Aux termes de l’article 1532-3 du même code, à l’issue de l’audience, les parties peuvent demander au juge chargé de l’audience de règlement amiable, assisté du greffier, de constater leur accord, total ou partiel, dans les conditions du troisième alinéa de l’article 1531. Le juge informe le juge saisi du litige qu’il est mis fin à l’audience de règlement amiable et lui transmet, le cas échéant, le procès-verbal d’accord. En application de l’article 1542, les extraits du procès-verbal dressé par le juge chargé de l’audience de règlement amiable valent titre exécutoire. Si les parties établissent un accord transactionnel après l’audience de règlement amiable, elles peuvent lui conférer force exécutoire dans les conditions des sections II et III du chapitre II du titre IV du présent livre. Le juge saisi du litige peut homologuer l’accord.
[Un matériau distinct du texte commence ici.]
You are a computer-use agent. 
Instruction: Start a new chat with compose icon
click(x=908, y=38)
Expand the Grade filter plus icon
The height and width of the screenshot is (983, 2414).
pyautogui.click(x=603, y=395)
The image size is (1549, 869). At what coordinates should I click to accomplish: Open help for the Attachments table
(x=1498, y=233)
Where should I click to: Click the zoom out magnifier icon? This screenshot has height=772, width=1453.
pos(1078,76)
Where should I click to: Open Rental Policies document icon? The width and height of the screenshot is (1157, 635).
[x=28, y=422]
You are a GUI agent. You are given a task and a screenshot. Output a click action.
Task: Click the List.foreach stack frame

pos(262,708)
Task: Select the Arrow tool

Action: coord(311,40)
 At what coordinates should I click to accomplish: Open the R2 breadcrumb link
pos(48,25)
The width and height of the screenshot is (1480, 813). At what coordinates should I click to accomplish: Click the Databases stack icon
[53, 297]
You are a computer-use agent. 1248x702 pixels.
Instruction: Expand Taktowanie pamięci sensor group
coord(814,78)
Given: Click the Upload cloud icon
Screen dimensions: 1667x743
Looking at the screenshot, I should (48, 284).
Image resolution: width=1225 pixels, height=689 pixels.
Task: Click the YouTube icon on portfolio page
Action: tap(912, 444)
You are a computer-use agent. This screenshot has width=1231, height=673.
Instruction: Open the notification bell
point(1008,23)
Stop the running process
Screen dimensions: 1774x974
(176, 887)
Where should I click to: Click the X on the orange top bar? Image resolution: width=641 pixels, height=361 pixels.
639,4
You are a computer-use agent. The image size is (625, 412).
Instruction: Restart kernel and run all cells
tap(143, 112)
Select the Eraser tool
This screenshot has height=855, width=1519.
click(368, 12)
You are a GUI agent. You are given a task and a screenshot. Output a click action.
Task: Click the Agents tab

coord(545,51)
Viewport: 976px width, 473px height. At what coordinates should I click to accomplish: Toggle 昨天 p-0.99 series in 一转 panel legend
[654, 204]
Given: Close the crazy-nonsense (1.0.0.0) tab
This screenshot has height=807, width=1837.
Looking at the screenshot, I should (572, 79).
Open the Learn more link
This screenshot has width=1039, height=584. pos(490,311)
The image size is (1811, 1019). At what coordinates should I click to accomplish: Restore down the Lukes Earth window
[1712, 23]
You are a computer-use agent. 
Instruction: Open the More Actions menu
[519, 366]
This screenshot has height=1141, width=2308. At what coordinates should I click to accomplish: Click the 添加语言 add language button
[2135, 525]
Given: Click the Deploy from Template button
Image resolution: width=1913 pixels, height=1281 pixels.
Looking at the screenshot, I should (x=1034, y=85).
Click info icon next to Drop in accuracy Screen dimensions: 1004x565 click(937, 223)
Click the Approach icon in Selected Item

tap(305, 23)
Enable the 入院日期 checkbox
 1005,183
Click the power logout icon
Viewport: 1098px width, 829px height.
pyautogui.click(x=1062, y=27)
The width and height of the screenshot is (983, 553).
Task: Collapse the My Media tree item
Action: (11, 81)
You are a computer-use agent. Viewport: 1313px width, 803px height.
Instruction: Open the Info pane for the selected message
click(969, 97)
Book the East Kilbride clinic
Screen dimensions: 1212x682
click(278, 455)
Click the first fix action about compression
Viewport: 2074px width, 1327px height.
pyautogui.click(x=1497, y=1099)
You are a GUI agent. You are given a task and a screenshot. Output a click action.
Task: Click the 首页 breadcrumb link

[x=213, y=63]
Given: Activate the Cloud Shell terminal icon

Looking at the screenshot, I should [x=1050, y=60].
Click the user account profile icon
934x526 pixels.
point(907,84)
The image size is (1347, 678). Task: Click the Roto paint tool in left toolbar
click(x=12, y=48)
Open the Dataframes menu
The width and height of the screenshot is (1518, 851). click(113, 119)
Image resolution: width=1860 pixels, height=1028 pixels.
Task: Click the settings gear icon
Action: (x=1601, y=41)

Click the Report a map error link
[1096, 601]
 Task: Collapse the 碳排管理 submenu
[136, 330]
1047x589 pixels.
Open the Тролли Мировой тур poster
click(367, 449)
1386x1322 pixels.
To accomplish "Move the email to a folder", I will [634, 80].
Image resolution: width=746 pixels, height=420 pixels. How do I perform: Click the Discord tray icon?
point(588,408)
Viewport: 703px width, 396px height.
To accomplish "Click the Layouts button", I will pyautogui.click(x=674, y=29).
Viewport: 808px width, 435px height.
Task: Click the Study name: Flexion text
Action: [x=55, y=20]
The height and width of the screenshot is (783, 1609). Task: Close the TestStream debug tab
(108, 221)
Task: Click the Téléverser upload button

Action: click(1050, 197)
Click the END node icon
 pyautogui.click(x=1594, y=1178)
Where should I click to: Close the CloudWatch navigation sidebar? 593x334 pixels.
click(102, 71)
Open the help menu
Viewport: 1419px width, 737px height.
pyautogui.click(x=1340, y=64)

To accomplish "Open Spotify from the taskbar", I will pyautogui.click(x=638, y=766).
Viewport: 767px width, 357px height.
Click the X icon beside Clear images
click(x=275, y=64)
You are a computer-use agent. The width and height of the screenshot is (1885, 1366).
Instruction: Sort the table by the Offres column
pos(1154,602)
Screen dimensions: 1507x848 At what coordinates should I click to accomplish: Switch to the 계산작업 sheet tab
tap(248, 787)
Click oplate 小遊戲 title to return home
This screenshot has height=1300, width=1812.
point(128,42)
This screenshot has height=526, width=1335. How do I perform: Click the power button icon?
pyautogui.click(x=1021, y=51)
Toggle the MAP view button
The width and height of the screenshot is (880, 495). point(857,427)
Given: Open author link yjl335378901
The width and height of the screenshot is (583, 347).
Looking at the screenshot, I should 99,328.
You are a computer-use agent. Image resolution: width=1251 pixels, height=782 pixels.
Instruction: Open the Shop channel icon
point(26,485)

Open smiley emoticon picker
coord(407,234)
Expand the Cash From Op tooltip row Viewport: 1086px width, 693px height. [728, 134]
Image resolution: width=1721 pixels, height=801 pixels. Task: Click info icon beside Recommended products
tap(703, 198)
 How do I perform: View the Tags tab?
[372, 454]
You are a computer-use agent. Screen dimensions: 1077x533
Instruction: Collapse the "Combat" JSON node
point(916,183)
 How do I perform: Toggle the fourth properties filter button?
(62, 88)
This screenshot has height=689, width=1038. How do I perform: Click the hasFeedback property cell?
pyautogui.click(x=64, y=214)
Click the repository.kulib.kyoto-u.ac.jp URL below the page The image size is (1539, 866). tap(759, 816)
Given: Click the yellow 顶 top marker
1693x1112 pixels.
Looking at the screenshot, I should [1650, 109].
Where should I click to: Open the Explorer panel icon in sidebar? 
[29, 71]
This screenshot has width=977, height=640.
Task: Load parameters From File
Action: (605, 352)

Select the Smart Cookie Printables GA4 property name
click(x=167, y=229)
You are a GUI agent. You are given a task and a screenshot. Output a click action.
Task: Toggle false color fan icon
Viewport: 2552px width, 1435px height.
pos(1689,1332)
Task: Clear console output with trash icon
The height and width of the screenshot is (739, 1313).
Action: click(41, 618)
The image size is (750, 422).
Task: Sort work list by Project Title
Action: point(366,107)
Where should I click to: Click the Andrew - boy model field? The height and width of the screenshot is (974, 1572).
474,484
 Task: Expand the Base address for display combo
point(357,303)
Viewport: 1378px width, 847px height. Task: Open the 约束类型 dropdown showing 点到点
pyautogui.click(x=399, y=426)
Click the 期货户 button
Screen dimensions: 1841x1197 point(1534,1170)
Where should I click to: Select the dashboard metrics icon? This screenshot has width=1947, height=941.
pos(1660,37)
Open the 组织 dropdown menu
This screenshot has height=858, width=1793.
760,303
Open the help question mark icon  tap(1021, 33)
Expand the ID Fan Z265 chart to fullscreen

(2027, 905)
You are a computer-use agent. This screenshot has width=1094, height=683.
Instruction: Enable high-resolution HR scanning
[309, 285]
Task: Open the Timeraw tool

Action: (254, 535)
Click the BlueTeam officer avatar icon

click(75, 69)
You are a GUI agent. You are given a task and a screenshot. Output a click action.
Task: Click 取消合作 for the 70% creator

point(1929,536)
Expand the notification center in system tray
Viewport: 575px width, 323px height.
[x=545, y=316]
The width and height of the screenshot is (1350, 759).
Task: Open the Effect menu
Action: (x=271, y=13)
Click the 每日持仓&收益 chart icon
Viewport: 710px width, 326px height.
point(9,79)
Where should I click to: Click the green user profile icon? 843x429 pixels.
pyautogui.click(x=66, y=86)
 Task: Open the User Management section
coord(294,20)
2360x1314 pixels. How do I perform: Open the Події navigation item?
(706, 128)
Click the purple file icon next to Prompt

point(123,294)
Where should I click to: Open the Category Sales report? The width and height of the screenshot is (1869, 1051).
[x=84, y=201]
En l’espèce, l’avis des parties sur l’orientation de l’affaire en audience de règlement amiable a été recueilli en cours de délibéré.
Eu égard à la nature du litige qui oppose les parties mais aussi au coût d’une mesure d’expertise judiciaire, il y a lieu d’orienter la présente instance vers une audience de règlement amiable, selon les modalités détaillées au dispositif de la présente décision, afin de favoriser la résolution amiable du différend entre les parties, par la confrontation équilibrée de leurs points de vue, l’évaluation de leurs besoins, positions et intérêts respectifs, ainsi que la compréhension des principes juridiques applicables au litige.
PAR CES MOTIFS
Le tribunal, statuant après débats en audience publique, par mesure d’administration judiciaire, prononcée par mise à disposition du public au greffe,
ORDONNONS que la SAS BERTOLANI ET FILS, la SAS MAISON PEREIRA et la SCI PEREIRA prises chacune en la personne de leur gérant soient convoquées par les soins du greffe, conformément aux dispositions de l’article 1532-2 du code de procédure civile, à l’audience de règlement amiable, présidée par Madame Anne TARTAIX, Vice-Présidente, qui se tiendra en chambre du conseil, hors la présence du greffe :
Le vendredi 29 mai 2026 à 9h00 au tribunal judicaire de Val de Briey sis, [Adresse 3];
RAPPELONS qu’en application de ce texte, les parties seront convoquées à cette audience de règlement amiable par tout moyen, que la convocation précisera que les parties doivent comparaître en personne et s’agissant d’une procédure avec représentation obligatoire, les parties comparaîtront assistées de leur avocat ;
RAPPELONS que, conformément aux dispositions des articles 392 et 1532 du code de procédure civile, la présence décision de convocation interrompt le délai de péremption de l’instance jusqu’à, s’il y a lieu, la dernière audience devant le juge chargé de l’audience de règlement amiable ;
DISONS que la présente affaire est retirée du rôle des affaires en cours devant le juge de l’exécution et qu’elle pourra être réinscrite, en tant que de besoin, sur la demande de la partie la plus diligente.